• TAREFA A CUMPRIR: Retome o texto sobre o conhecimento da América Latina e prossiga a redação logo após a última frase apresentada.

• TEXTO FORNECIDO:

Leia também as traduções das colaborações de:

Georges Bataille
Michel Leiris


Conhecimento da América Latina

por Robert Desnos (Tradução de Alexandre Nodari; Revisão de Alexander Araya)

Por se situar do outro lado de um oceano que se acreditou, por muito tempo, ser habitado pelas sereias; por conhecer um sol escaldante e constelações distintas das nossas, a América Latina foi presa fácil para o exotismo e as especulações. Ao exotismo devemos certo número de romances feitos para extraviar a imaginação, e uma série de mentiras de viajantes, nada desinteressados e menos tontos do que se poderia acreditar a julgar pela estupidez de seus ditos. À especulação devemos uma leitura da América Latina, sobre a qual se fundaram números estelionatos políticos, neste jovem-velho continente, e mesmo no novo. Não há raças autóctones. Na história e pré-história sopra um vento de invasões e de emigrações. No momento em que se faz passar os normandos, os bretões, os alsacianos, os bascos e os auverneses, por membros de uma hipotética raça francesa, é interessante notar que um privilégio análogo é recusado às nações da América Latina, que alguns querem nos apresentar, a força, como um conglomerado de espanhóis e portugueses, sem pensar que, além das incontáveis alianças com raças negras e indígenas, o simples fato de nascer e viver a milhares de léguas da pseudo-pátria-mãe, já constitui, por si só, uma transformação. Os normandos da Sicília, são mediterrâneos ou Vikings? Latinos ou nórdicos?

Registros da posição de destino
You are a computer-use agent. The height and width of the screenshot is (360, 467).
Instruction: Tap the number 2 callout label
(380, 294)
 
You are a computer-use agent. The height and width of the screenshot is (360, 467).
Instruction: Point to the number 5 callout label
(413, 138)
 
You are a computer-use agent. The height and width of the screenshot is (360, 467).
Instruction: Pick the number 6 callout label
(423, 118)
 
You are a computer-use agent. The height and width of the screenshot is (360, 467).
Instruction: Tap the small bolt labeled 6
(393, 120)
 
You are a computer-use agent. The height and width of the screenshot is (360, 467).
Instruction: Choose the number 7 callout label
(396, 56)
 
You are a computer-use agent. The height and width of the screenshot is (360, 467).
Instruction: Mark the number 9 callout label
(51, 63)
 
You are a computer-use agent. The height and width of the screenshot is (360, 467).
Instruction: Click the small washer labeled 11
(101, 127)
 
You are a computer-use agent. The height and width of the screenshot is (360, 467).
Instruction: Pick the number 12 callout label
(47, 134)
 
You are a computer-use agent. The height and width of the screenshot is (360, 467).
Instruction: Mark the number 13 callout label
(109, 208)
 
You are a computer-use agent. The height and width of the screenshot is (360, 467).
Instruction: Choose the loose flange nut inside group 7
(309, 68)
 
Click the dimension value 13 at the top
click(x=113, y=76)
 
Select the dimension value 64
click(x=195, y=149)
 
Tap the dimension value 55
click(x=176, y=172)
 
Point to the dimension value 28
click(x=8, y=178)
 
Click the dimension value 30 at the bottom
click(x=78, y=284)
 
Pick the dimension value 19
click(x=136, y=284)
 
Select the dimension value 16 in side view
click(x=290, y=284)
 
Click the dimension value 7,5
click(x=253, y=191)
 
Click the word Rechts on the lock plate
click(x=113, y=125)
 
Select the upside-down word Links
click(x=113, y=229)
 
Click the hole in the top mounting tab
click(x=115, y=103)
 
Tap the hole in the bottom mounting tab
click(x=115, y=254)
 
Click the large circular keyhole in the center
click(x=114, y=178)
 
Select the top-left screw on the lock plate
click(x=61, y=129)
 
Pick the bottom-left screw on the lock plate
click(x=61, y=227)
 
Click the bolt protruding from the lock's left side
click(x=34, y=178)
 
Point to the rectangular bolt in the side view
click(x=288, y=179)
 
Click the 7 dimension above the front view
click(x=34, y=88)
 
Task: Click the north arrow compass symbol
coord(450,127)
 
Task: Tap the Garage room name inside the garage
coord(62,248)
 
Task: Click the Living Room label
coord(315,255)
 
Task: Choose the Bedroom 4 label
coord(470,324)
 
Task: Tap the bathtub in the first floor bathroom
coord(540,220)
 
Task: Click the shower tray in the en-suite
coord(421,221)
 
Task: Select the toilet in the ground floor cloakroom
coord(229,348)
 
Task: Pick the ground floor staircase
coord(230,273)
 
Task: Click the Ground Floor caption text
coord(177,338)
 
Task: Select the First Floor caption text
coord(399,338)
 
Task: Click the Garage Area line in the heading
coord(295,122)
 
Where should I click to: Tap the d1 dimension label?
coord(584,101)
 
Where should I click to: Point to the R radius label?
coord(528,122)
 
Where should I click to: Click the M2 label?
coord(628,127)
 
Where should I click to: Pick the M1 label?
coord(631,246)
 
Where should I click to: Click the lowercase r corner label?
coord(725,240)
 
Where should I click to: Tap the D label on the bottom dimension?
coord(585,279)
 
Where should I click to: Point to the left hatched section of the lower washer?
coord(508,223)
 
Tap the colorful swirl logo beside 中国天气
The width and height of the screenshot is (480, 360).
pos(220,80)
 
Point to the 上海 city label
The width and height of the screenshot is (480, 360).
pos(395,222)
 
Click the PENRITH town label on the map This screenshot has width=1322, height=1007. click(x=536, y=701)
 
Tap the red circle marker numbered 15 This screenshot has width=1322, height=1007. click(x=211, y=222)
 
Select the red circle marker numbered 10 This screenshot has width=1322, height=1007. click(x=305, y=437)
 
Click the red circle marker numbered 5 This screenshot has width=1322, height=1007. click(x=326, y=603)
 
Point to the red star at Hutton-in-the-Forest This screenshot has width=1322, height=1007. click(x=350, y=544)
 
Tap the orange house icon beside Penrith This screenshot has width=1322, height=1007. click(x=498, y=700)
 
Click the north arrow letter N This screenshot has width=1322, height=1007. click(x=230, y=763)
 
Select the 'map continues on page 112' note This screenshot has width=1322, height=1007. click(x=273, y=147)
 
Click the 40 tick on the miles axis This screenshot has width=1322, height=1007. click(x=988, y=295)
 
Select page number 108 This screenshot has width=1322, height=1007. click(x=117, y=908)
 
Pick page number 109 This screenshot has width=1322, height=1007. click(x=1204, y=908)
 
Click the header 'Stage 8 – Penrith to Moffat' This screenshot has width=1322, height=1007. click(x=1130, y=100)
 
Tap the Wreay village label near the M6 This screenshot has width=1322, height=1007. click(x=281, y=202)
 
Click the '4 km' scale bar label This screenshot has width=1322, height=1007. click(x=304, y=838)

==

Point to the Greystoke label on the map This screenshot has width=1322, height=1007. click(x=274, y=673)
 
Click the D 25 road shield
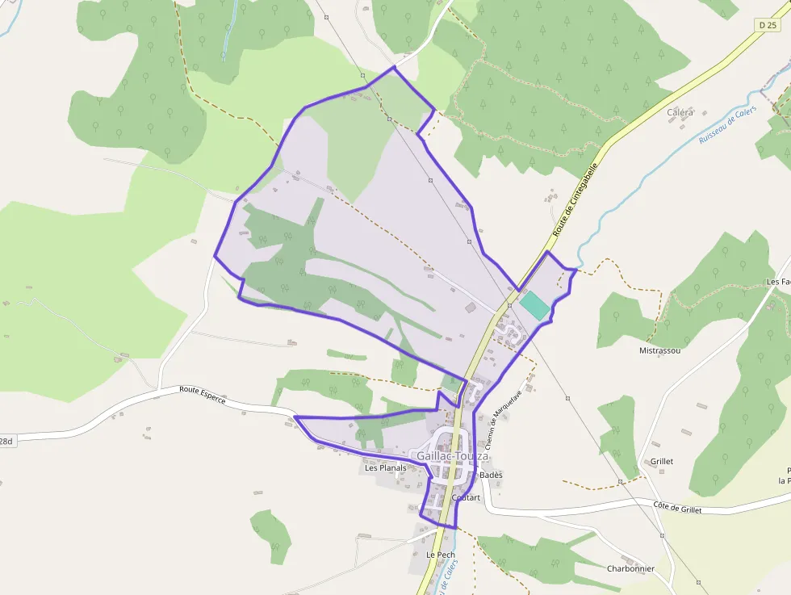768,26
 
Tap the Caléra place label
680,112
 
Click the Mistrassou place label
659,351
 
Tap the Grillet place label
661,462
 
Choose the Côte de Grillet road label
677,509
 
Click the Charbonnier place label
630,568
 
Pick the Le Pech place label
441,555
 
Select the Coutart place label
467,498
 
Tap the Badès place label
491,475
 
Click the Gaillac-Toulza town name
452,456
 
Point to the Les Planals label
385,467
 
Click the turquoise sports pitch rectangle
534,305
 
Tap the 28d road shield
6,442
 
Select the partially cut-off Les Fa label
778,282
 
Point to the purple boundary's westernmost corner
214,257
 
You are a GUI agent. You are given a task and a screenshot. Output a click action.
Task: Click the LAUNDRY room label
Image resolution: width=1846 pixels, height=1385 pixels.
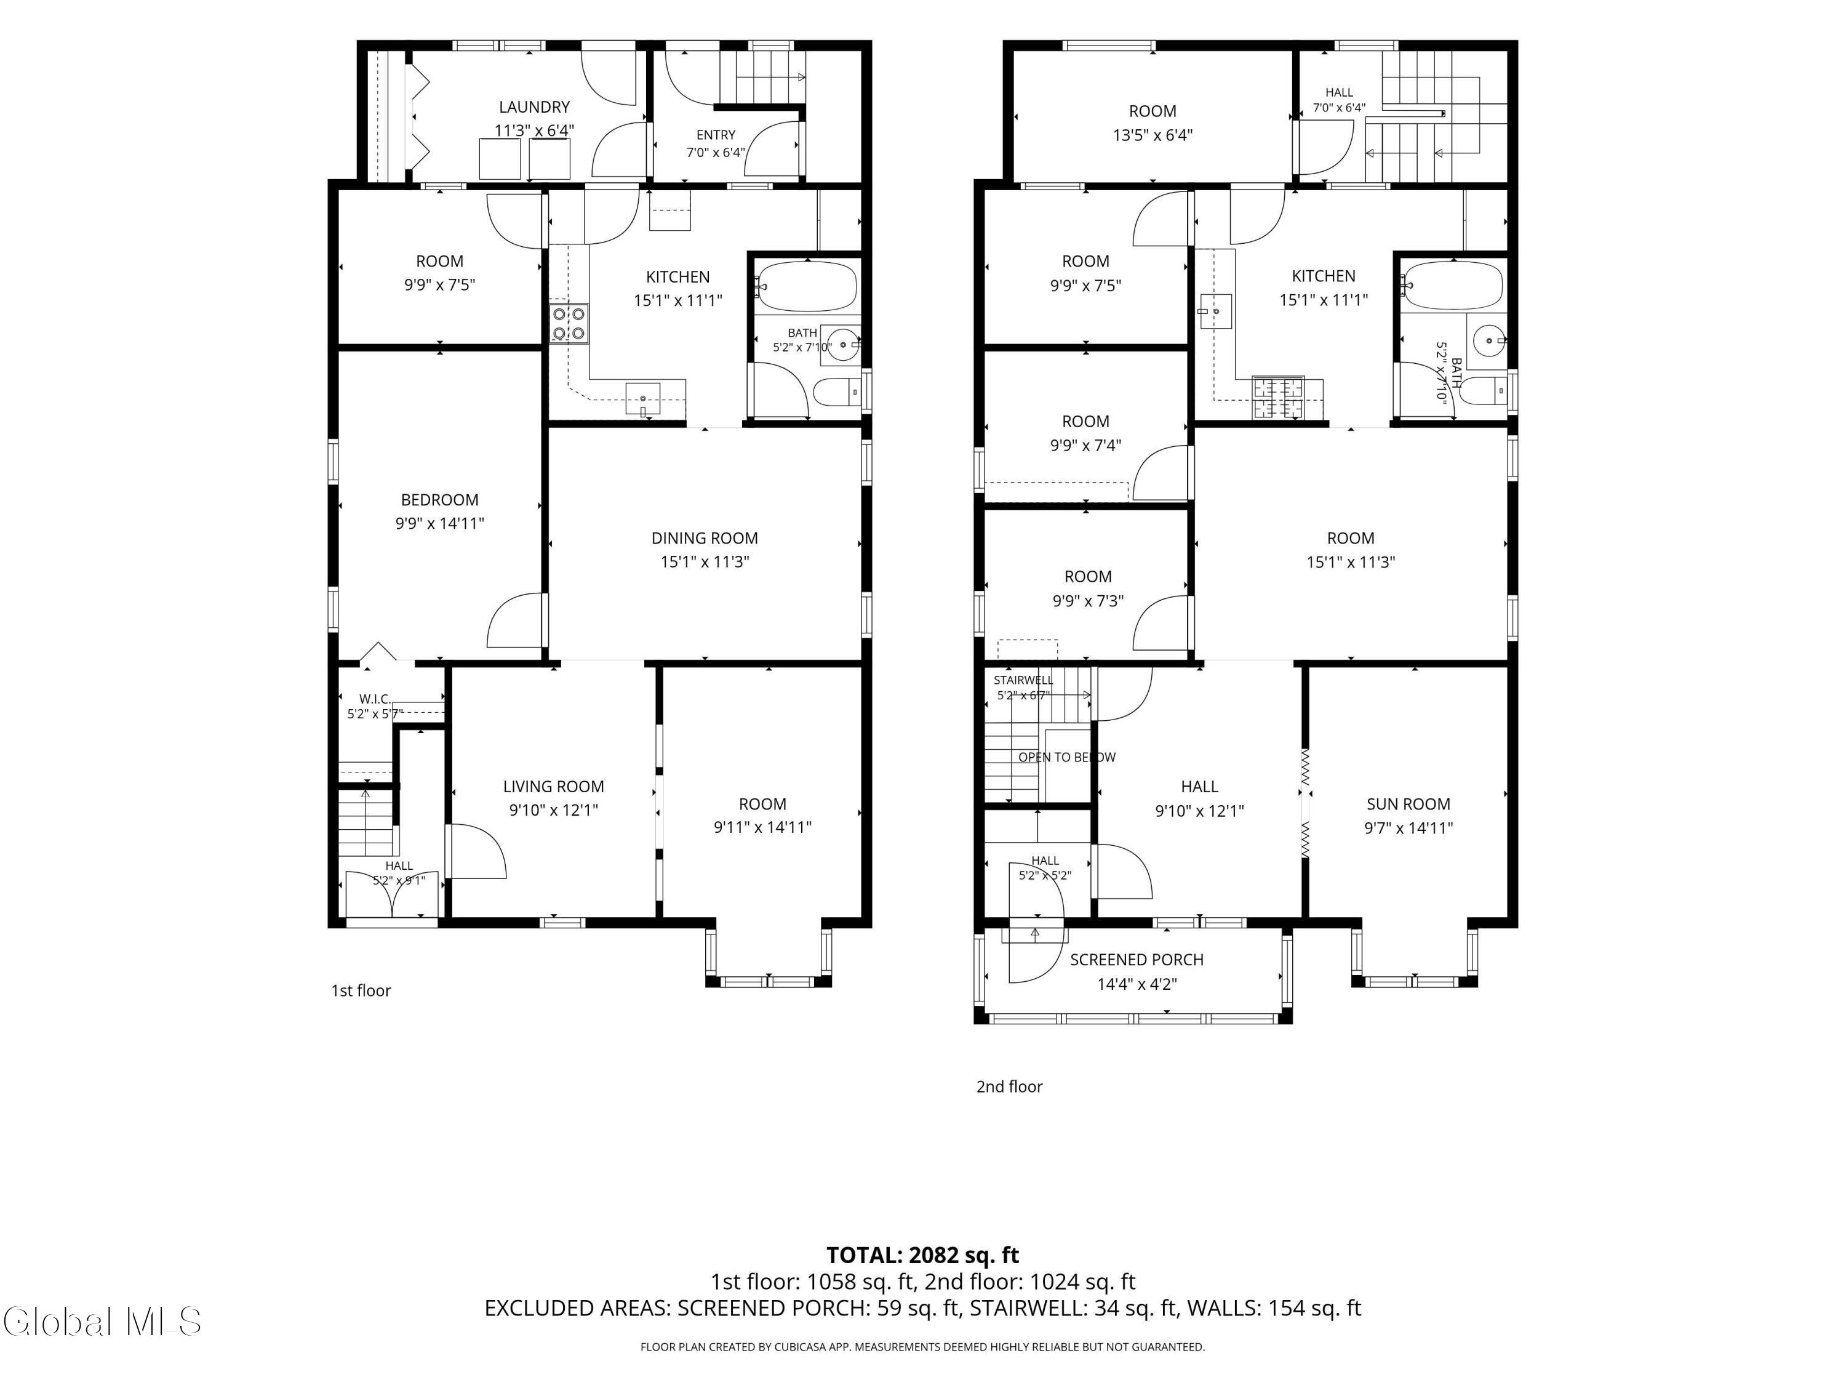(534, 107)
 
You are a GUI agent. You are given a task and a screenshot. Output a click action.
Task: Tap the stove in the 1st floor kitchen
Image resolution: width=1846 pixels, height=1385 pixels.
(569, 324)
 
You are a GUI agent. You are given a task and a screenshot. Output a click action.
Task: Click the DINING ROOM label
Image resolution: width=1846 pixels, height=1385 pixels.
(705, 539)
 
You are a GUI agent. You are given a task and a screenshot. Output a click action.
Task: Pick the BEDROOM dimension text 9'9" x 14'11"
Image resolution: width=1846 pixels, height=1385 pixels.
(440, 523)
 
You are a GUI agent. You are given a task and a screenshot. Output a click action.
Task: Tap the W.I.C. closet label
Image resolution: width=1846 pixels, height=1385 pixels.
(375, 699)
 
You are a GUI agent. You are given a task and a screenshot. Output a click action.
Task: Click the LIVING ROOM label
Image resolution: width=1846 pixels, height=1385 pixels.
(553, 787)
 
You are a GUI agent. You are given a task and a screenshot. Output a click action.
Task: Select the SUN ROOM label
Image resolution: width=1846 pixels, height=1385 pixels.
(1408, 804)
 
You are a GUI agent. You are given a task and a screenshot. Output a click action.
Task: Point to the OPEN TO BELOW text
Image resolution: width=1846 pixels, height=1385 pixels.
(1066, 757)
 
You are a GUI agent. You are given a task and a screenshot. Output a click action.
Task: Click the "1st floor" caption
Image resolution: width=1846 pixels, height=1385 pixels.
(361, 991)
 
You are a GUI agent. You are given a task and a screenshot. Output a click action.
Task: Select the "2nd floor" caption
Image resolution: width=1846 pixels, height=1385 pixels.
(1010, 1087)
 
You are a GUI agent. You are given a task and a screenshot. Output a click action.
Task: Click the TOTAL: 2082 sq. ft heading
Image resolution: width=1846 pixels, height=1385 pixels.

==

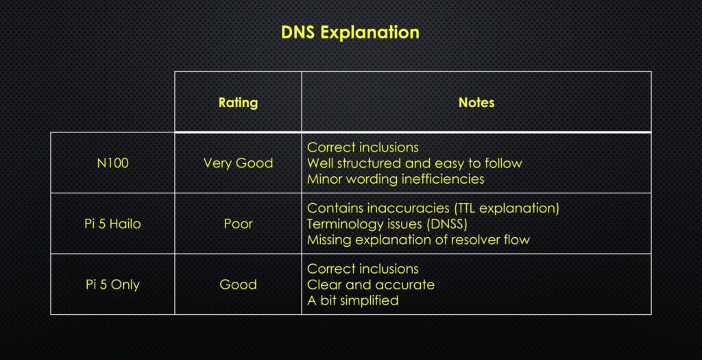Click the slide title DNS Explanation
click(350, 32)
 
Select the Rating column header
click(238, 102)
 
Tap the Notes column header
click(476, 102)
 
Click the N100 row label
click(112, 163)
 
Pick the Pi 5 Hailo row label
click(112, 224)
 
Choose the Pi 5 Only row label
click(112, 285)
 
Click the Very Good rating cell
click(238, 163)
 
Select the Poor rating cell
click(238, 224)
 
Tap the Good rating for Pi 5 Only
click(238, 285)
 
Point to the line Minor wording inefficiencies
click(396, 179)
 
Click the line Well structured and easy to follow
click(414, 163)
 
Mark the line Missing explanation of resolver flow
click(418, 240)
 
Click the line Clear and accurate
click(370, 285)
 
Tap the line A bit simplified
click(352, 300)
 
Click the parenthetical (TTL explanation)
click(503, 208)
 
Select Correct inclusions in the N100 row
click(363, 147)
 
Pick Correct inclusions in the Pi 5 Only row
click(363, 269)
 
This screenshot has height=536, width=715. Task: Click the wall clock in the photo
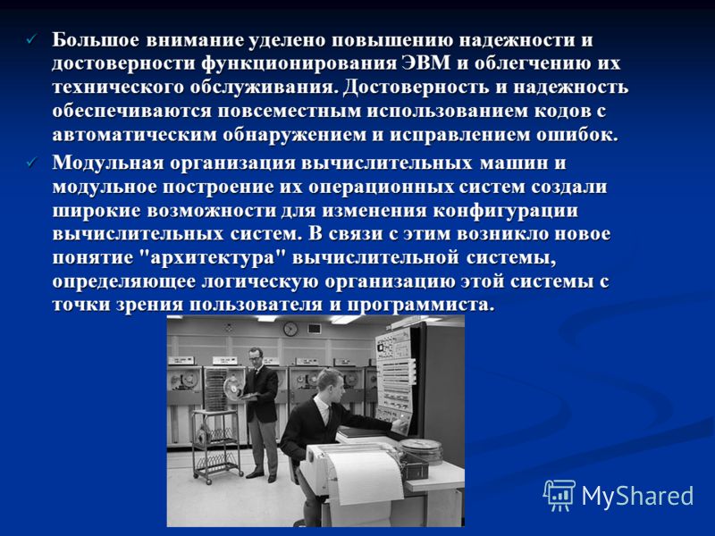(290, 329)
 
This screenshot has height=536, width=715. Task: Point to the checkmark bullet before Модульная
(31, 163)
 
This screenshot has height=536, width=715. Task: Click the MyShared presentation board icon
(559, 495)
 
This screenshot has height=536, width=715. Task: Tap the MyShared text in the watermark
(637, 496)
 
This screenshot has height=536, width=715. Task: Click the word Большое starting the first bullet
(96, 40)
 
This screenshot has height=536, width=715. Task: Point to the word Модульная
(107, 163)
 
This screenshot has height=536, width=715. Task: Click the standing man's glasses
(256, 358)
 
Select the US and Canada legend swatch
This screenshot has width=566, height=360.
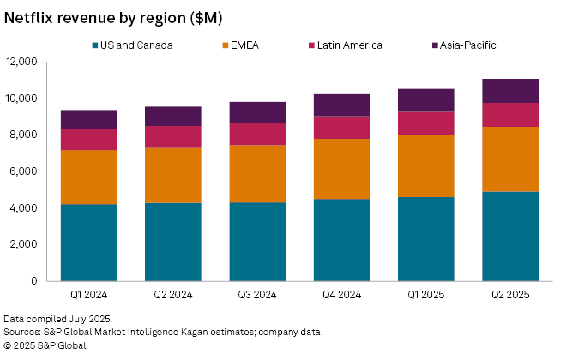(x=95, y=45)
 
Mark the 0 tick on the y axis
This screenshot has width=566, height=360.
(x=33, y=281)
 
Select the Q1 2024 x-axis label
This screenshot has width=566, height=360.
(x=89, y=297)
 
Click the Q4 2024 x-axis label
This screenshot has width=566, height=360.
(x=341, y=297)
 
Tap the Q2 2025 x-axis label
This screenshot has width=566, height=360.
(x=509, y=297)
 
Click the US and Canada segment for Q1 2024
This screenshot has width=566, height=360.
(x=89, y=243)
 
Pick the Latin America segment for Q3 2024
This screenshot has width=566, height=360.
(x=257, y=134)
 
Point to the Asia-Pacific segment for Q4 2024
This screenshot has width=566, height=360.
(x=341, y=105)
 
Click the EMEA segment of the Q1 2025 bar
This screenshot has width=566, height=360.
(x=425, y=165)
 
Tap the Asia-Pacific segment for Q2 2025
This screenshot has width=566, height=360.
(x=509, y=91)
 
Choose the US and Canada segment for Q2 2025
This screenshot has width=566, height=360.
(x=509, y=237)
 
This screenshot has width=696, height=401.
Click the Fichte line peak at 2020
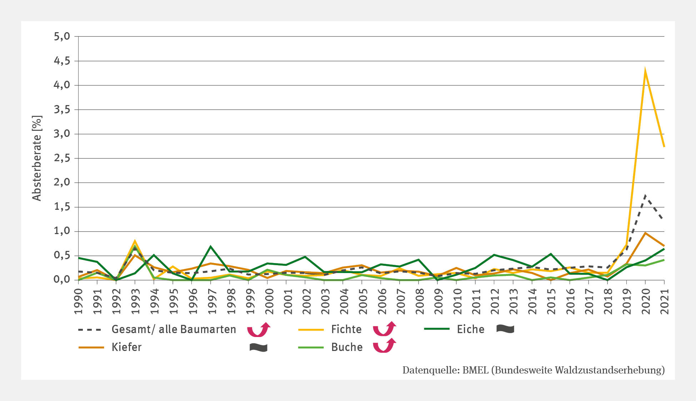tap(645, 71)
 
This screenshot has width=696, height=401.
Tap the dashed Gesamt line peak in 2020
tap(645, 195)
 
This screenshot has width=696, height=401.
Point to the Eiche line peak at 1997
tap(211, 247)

• RESULTADO DO EXERCÍCIO:
O primeiro a sustentar que a história era um “eterno recomeçar”, além de não ter visto o começo, tinha uma estranha noção do que se chama eternidade. Supondo que os brasileiros empreendessem amanhã uma marcha ao oeste, esta emigração, por razões de tempo, de lugar e de espírito, não seria comparável com a que levou o yankee das margens do Atlântico às do Pacífico. Não sou daqueles que desgastam a cambraia de seus lenços lamentando a desaparição de raças exterminadas pelos conquistadores ou de negros maltratados pelos encomenderos. As nostalgias históricas se situam entre as mais desprezíveis. Tais feitos contribuíram a criação do atual estado de coisas, e as raças sobrevivem seguindo um processo de fusão... Aonde estão os gauleses do passado?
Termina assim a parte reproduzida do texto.